CuBLAS GEMM leads to invalid reads for some matrix dimensions

Hi all,

I have a problem with CuBLAS sgemm. When I try to compute C := A*B + C (scales omitted), and the matrices are of sizes:
A: m x k,
B: k x n,
C: m x n,
cuda-memcheck reveals that there are invalid reads for some specific matrix dimensions. For m=426, k=2, n=2305, I have those invalid reads, if I have k>=8, they do not occur anymore.
I already posted the question in stackoverflow, but since it is a very specific cuBLAS question, I think here might be more people who know the answer.

Please find a more detailed description, a toy-example, and the output of cuda-memcheck here:

I would be glad, if someone of you has a solution to that problem.

Thanks a lot,


For dimensions that give rise to the out-of-bounds messages from cuda-memcheck, do you get incorrect results as well? In my experience, cuda-memcheck diagnoses out-of-bounds conditions accurately on recent architectures, so I would think that out-of-bounds accesses actually happen when they are being reported. Such accesses might be harmless in the sense that data read during an out-of-bounds access may not enter the computation of the results, e.g. a kind of “overfetch” scenario, where overfetched data is discarded at a later stage.

If you are getting incorrect results, you would definitely want to file a bug. If the results are correct, it would still be helpful to file a bug so the CUBLAS team can eliminate the out-of-bounds accesses going forward. Please attach self-contained repro code to bug reports. Thank you for your help.

“For dimensions that give rise to the out-of-bounds messages from cuda-memcheck, do you get incorrect results as well?”

No, the results are correct. But in some cases it happens that I cannot read the matrix after the call to sgemm. Then, CUDA tells me the pointer points to an invalid address on the device memory (unless the value of the pointer did not change…)

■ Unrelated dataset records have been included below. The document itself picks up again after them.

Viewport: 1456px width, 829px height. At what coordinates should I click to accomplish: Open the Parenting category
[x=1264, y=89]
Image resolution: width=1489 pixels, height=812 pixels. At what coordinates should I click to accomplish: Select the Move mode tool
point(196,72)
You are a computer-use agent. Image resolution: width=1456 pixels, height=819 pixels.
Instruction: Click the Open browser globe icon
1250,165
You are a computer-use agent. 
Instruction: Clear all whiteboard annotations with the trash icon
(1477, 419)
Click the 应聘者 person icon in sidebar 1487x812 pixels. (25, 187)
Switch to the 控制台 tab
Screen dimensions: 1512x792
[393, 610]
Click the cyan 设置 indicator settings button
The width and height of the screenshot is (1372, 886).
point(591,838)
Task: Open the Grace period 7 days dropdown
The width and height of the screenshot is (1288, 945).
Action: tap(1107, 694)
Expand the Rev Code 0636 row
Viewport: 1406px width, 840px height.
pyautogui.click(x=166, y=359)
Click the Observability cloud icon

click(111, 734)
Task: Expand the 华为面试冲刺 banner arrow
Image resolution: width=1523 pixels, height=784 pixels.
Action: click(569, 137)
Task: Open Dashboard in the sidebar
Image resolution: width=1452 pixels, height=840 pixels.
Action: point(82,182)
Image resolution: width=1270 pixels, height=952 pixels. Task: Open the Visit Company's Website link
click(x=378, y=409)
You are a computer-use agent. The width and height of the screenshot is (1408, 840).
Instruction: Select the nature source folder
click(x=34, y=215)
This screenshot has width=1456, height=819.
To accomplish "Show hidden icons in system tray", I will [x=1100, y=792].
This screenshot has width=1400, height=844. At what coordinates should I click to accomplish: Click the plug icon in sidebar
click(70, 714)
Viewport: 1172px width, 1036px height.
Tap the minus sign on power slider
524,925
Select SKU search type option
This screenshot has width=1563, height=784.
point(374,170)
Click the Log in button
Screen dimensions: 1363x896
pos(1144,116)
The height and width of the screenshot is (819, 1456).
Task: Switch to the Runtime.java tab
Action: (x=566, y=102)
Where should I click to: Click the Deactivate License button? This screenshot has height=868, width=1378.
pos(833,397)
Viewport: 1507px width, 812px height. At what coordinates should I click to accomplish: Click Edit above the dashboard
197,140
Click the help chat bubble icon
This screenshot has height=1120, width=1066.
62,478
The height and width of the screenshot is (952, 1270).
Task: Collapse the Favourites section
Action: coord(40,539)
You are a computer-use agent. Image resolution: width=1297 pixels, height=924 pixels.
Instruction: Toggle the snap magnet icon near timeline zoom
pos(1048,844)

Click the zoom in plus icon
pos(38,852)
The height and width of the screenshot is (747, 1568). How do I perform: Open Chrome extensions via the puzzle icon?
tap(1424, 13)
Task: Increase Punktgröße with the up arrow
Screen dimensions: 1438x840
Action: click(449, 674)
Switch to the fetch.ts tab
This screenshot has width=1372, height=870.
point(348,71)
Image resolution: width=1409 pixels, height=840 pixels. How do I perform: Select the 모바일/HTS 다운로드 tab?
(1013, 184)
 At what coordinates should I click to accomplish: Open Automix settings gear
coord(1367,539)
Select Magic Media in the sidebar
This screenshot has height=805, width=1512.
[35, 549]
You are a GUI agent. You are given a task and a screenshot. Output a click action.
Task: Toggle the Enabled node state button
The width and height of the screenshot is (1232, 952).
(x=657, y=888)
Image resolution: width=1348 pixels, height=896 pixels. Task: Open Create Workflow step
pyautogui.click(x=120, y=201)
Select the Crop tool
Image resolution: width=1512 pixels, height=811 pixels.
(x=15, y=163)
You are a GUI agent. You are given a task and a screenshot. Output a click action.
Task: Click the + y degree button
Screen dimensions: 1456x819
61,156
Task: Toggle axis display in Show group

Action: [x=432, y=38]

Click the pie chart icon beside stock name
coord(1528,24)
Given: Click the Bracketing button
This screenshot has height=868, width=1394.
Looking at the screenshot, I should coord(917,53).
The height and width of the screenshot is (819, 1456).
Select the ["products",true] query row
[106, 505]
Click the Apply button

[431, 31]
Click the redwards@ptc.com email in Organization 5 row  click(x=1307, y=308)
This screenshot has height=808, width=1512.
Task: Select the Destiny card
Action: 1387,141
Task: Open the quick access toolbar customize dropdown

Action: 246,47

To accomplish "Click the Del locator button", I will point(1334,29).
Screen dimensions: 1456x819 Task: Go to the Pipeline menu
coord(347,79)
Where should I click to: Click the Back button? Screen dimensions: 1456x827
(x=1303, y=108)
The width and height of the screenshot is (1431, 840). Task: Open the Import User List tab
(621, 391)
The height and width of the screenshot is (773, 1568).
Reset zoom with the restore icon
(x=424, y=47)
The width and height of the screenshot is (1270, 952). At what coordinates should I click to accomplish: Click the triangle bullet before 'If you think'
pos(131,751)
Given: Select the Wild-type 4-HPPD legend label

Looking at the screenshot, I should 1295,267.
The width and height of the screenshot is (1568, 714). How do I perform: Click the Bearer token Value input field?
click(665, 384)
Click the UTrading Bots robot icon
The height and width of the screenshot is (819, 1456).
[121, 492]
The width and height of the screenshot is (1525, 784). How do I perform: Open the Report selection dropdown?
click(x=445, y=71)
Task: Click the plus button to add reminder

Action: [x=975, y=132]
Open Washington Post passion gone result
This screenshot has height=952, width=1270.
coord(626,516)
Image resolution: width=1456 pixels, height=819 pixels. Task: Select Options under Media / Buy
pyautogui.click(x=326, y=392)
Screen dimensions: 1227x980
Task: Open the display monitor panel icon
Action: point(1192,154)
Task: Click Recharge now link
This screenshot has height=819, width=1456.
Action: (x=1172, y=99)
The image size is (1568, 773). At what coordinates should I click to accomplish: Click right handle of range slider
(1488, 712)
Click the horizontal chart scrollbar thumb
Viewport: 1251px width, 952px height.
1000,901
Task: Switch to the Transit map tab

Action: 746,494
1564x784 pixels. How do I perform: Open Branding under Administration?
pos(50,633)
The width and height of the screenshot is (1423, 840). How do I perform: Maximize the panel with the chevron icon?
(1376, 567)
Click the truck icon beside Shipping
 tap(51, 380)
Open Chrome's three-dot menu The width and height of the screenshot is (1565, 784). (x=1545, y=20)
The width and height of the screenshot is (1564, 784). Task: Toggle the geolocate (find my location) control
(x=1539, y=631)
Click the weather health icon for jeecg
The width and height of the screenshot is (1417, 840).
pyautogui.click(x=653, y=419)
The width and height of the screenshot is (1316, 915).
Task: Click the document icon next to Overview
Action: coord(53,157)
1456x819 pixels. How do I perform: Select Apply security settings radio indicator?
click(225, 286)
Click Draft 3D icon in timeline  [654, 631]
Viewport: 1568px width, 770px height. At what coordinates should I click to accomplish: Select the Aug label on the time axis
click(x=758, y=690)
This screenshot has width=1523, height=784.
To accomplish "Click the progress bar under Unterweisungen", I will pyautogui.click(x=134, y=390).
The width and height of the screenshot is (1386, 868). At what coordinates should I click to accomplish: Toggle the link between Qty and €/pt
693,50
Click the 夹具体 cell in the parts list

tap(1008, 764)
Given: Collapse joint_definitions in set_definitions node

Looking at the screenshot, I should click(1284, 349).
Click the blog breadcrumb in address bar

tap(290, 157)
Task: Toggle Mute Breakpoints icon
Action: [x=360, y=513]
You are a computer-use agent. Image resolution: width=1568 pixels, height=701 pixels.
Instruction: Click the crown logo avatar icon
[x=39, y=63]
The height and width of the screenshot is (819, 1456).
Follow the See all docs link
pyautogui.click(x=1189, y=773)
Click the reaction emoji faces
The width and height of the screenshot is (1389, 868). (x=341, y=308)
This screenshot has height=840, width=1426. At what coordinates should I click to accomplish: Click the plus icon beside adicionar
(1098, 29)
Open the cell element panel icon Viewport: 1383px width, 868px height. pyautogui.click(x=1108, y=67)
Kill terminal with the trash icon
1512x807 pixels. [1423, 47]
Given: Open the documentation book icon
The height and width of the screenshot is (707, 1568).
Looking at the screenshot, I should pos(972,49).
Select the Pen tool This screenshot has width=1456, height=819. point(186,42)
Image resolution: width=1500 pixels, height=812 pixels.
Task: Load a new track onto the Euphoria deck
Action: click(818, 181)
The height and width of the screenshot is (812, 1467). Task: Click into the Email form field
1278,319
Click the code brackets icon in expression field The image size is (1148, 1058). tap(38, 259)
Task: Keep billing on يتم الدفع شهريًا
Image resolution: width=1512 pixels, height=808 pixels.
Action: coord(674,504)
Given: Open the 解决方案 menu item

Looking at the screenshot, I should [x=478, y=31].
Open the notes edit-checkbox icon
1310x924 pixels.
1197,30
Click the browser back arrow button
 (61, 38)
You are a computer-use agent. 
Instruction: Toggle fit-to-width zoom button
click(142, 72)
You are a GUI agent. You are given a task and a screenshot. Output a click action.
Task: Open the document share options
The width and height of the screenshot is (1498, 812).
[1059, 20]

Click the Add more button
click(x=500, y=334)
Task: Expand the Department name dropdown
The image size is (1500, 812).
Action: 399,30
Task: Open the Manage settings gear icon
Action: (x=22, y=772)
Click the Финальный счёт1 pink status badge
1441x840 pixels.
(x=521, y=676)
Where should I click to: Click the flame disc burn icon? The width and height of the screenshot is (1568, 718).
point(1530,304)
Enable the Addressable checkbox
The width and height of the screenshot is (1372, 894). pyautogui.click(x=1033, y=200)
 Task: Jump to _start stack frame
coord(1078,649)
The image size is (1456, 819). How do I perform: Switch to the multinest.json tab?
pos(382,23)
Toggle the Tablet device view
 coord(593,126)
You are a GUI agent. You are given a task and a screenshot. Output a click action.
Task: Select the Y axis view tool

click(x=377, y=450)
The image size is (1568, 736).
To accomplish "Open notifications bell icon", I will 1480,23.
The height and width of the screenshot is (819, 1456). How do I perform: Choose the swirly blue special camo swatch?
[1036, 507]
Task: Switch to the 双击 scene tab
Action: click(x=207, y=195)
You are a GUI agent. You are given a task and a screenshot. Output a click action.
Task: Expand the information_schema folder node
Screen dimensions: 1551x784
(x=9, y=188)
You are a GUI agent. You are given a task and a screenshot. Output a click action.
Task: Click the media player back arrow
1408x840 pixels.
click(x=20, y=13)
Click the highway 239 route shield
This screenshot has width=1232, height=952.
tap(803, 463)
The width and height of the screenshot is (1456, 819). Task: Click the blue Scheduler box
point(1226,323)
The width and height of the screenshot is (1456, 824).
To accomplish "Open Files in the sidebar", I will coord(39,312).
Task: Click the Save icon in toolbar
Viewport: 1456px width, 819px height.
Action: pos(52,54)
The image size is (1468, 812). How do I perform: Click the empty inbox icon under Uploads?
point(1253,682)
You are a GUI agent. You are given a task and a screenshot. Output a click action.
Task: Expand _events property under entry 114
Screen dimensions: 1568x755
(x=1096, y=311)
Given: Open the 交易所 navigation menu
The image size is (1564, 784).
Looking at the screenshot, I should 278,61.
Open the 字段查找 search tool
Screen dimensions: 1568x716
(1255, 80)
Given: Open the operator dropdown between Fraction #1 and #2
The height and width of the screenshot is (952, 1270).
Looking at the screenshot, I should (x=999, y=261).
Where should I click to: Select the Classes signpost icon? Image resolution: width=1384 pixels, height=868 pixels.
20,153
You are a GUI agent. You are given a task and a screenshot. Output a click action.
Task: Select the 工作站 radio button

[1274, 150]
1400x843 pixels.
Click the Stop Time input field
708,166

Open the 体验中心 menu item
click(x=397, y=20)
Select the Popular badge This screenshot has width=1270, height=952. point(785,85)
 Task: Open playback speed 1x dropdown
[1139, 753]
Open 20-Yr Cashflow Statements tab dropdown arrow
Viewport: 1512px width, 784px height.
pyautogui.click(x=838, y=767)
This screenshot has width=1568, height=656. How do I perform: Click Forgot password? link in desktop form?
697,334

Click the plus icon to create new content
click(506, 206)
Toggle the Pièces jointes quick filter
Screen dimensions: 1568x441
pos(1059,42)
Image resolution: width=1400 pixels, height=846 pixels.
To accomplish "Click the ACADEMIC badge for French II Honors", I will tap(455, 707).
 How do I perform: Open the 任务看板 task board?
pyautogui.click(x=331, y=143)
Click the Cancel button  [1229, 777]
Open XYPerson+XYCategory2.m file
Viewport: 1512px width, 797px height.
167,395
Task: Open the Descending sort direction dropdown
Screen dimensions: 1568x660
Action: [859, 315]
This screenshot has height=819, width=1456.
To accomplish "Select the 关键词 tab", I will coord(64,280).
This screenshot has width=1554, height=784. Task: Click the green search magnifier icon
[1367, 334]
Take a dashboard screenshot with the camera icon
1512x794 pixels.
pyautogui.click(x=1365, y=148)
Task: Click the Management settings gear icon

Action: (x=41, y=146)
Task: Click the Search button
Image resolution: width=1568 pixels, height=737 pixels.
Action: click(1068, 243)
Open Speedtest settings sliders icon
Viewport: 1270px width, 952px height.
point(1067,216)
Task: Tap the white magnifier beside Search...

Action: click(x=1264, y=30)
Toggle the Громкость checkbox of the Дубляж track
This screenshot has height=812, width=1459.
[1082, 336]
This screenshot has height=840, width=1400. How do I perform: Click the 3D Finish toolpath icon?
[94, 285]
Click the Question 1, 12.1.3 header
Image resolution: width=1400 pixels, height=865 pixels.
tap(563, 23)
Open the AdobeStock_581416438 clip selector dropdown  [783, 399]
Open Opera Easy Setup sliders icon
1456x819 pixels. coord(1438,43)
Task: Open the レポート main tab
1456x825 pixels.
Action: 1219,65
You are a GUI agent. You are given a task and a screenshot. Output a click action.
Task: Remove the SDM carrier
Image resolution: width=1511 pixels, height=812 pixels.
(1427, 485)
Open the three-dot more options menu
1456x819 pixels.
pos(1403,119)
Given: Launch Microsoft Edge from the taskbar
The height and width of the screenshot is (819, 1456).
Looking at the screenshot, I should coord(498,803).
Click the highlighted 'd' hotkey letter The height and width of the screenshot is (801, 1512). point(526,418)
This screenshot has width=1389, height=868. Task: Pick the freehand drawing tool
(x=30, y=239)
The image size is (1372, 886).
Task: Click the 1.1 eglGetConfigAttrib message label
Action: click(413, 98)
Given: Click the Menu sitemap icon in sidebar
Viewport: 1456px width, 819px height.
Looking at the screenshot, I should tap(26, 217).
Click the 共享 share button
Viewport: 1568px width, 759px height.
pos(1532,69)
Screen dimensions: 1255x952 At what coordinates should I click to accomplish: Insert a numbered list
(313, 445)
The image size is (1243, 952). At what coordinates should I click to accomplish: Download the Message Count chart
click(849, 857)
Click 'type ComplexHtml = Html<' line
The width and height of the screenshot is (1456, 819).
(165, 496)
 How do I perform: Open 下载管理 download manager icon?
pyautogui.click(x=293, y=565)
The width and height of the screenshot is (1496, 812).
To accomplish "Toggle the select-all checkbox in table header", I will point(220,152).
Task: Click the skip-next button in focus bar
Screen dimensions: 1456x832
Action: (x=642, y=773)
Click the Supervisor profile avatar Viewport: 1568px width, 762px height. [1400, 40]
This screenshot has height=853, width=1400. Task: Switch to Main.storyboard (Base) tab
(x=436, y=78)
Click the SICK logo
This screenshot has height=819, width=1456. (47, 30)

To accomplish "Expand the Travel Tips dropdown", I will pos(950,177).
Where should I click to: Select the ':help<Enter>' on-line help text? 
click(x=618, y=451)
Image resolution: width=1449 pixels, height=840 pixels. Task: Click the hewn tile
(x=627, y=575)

Moreover, the error seems to be dependend on the hardware. I tested it on a notebook with the same operating system and cuda version, but with a GTX 760M instead of a GTX 780. On that machine, it works properly.

Ok, updated information:

I have two graphic cards in my machine, one for X, another one for Cuda applications.
I killed X and ran the code on the card I usually use for X. No problems. So, I think it is not a problem with the libraries, but a problem with cuBLAS in combination with the GTX 780. If you have any ideas how I could solve the issue, please feel free to post your suggestions.

Else, I think I’ll file a bug.

Thanks a lot in advance!

I was able to reproduce this issue (eventually) and have filed a bug (1532781) with NVIDIA.

@txbob: Thanks for reporting it, it seems Nvidia fixed it!

Just to add some information for googlers from the future: We apparently got trapped by the same bug in CUBLAS (as documented here: A particular cublasSgemm call always failed with CUBLAS_STATUS_EXECUTION_FAILED (when run with CUDA_LAUNCH_BLOCKING=1), although all arguments seemed correct. Investigating the matter, we found another cublasSgemm call that gives the correct result, but is shown to perform invalid reads when executed with cuda-memcheck, just as observed by AlRich.

In our case, the call was:

cublasSgemm(handle=0x75f1bc0, transa='N', transb='T',
     m=4096, n=512, k=5,
     A=0xb00700000, lda=4096,
     B=0xb00504800, ldb=512,
     C=0xb00ac0000, ldc=4096)

And the first error message by cuda-memcheck says (to help anybody googling for it):

========= Invalid __global__ read of size 4
========= at 0x000000e0 in sgemm_sm_heavy_nt_ldg
========= by thread (255,0,0) in block (0,0,0)
========= Address 0xb0050807c is out of bounds

Doing the math, this access is clearly out of range of the 512x5 matrix B.

With some more tests, we found that this only occurs on GPUs of the 700 series (including Tesla and TITAN) and Compute Capability 3.5. With nvprof we could see that this is because those GPUs use sgemm_sm35_ldg_nt_128x16x64x16x16 and sgemm_sm_heavy_nt_ldg for this specific dot product, while other GPUs use gemm_kernel1x1_core (to throw in two more keywords for search engines).
Testing some more, we found that the bug occurs in CUDA 5.0, 5.5, and 6.0, independently of the driver version. It does not occur in 4.2 (before the introduction of Compute Capability 3.5), and it seems to have been fixed in CUDA 6.5 released recently.

Yes, the fix should be in CUDA 6.5 production release (it was not in CUDA 6.5 RC).